Ce qui est pratique, c’est que comme on est dans le lycée, on a pas les problèmes de transport en commun et tout ça. Donc, on pouvait se permettre de se lever à 7 heures du matin, tranquille.

7 heures: réveil ou plutôt mini crise cardiaque provoquée par la sonnerie du réveil. Je suis donc réveillée, mais mes colocs de chambre de le sont pas. J’ai le sommeil léger, elles ne l’ont pas. Je dois donc les réveiller, la voix enrouée et le bouche pâteuse (ouais je sais, ça donne envie).

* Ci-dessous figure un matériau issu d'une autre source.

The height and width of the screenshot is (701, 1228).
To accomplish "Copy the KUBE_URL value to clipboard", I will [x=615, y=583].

Ensuite, toujours en pyjama, je vais au p’tit dèj, j’évite de me prendre la porte vitrée, j’entre dans le self, je chope le plateau, je vois le pion, le pion me voit, je ne suis pas maquillée ni coiffée, il a peur, moi aussi. Je lui dis « bonjour », il me dit « bonjour », je me force, je ne l’aime pas. Je prends donc le pain et tout le tralala puis je vais sur notre table. Oui, parce que mes potes et moi, on avait une table de prédilection (pourquoi cette table plutôt qu’une autre? Vous avez 4 heures). Donc je m’assois. J’étais souvent la deuxième à arriver. Et peu à peu, la table se remplissait. Y avait plusieurs comportements types sur cette table. D’abord, celles qui ne parlent pas, tant elles sont dans le pâté (pour reprendre l’expression d’une très bonne amie à moi), d’autres sont déjà bien réveillées, maquillées, prêtes à entamer la journée et il y a les loques semi-réveillées. Je ne vous cache pas que je faisais partie de la dernière catégorie. Bref, tout ce beau monde prend tranquillement son dèj puis, vers 7h20, je m’eclipse.

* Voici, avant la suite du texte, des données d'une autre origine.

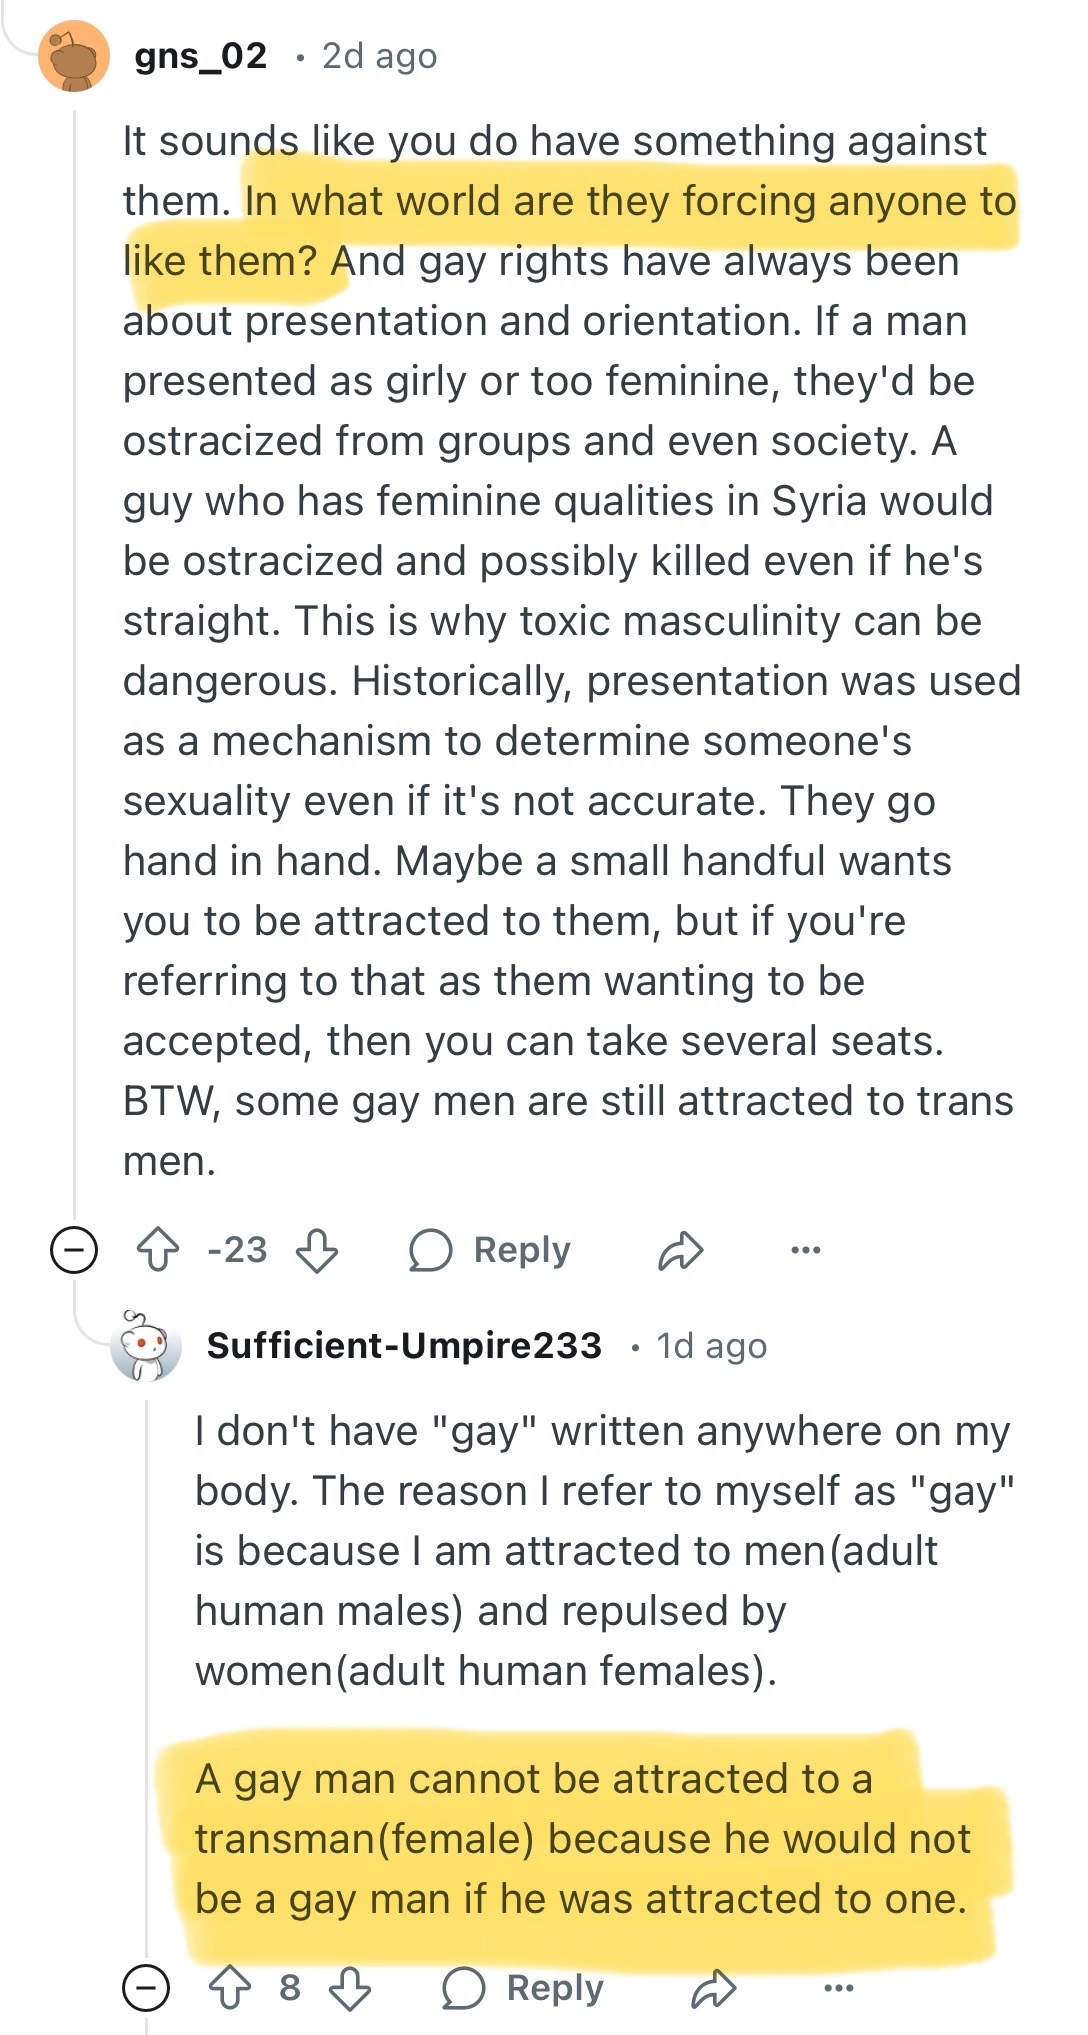Collapse Sufficient-Umpire233's reply thread

pos(146,1988)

7h20: il est temps de passer au ravalement de façade. Etape maquillage et coiffage. Je laisse les routines beauté de côté, ça prendrait 20 ans à expliquer et ce n’est pas trop le sujet. Ce qui est intéressant, c’est la notion de partage de cette heure. « Ophélie, j’t’ai emprunté ton lisseur, ça dérange pas? » et les « T’as pas du mascara? »  C’est beau, je sais. La face rafraîchie, il est temps de s’habiller (non, je ne suis pas sale, je me lave le soir). Et encore une fois, un beau moment de partage ou plutôt du trafic: « Tu peux me prêter ton pull? J’te laisse mettre mon vernis si tu veux! » 

Et finalement, on arrive très vite à 7h55, heure du « jartage » massif. On est sorti de l’internat, on va maintenant en cours ou on bosse au CDI ou ailleurs.

Bon, c’est vrai qu’avec ces horaires, on se sent un peu comme des robots. Mais être un robot, c’est cool (cf Bender dans Futurama).

Mais je ne vais pas vous mentir, c’est surtout grâce à mon super groupe de potes si tout s’est super bien passé. Et pas seulement ceux de l’internat mais tout ceux avec qui j’ai traîné en cours ou pendant les pauses. Ceux que j’ai appris à connaître grâce à des potes de l’internat, justement. J’ai eu la chance de faire de formidables rencontres. (ouais, j’suis émue).

Nous étions fort minables, c’était formidable! (j’ai retourné la chanson pour que ça nous corresponde mieux, c’est plutôt réussi!)

On s’aidait pour les révisions de bac etc, on apprenait ensemble, on se donnait des coups de main. Ok, le travail c’est bien mais la déconne, c’est mieux!

Je pourrais vous parler de la fois où on a mis du Candy Up dans une bouilloire (la bouilloire est interdite donc déjà, on était dans l’illégalité). Mauvaise idée les ami(e)s, on a eu droit à un tsunami, fallait voir la crise de fou rire dans la chambre. Ou encore la fois où j’ai fait sauter tous les plombs de l’internat rien qu’en mettant mon Ipod à charger (c’était totalement involontaire, n’empêche que je me sentais mal parce que certaines personnes bossaient sur leur PC et que leur travail aurait pu être effacé). Egalement les trafics de bouffe et de vernis, les emprunts à long terme des couverts du self (chut, faut pas le dire) et plein d’autres choses un peu gênante dont je ne parlerais pas… Arrêtez tout de suite si vous pensez à des choses dégueulasses! Non mais!

Enfin, tout ça pour dire que l’internat a été, pour moi, une très bonne expérience, qui m’a permis de devenir plus autonome, de rencontrer de nouvelles personnes (la crème de la crème), d’avoir mon bac avec mention (parce qu’on est quand même là pour ça à la base) et plein d’autres choses.

J’espère que ce sujet ne vous aura pas trop ennuyé et je vous dis à plus tard.